Dataset entries
---

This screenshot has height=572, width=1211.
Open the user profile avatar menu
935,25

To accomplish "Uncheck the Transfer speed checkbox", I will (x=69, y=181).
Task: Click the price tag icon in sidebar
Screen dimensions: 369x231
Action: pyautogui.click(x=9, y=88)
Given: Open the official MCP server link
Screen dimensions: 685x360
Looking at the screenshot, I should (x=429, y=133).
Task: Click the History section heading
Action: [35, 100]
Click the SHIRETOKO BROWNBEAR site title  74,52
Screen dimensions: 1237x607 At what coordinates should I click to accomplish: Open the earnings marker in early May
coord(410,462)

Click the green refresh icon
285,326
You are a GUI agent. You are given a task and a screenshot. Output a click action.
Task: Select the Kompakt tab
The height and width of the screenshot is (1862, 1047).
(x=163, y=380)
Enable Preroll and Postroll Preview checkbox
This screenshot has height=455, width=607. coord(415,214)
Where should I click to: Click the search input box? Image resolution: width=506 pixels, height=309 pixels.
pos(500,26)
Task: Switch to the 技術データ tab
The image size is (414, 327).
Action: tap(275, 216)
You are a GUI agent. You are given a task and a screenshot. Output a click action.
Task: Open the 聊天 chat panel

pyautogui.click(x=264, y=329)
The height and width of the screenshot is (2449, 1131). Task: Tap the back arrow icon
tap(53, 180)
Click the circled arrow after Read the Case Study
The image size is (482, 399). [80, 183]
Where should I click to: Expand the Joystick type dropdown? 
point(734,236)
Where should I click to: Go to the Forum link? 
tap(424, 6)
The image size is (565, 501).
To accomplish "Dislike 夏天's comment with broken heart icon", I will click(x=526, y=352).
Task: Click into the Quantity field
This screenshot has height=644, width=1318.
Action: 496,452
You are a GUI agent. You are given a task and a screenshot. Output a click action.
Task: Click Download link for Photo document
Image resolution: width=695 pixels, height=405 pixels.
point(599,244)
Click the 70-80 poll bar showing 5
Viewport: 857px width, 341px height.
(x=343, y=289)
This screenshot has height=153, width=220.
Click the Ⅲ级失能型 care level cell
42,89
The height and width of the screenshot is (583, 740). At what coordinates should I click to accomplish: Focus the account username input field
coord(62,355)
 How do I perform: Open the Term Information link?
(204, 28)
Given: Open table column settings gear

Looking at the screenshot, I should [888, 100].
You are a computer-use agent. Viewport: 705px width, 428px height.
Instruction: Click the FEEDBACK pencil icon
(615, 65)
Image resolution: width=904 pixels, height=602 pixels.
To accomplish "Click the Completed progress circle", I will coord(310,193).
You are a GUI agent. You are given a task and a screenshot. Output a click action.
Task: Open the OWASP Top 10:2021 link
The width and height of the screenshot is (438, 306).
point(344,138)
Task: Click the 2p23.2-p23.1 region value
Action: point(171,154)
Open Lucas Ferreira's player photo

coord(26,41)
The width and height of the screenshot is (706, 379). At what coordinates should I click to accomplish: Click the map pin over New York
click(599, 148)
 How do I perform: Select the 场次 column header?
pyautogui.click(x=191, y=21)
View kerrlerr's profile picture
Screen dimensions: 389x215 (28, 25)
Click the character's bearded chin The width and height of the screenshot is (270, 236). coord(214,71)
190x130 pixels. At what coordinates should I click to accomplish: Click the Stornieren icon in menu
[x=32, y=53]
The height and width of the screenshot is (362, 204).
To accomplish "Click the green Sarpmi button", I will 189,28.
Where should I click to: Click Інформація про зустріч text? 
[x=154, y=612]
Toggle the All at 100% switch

---

Aim of the exercise
Throughout the records above, find the lines in which the word "will" appears and return them.

Written answer
To accomplish "Uncheck the Transfer speed checkbox", I will (x=69, y=181).
To accomplish "Dislike 夏天's comment with broken heart icon", I will click(x=526, y=352).
To accomplish "Click the Completed progress circle", I will coord(310,193).
To accomplish "Click the green Sarpmi button", I will 189,28.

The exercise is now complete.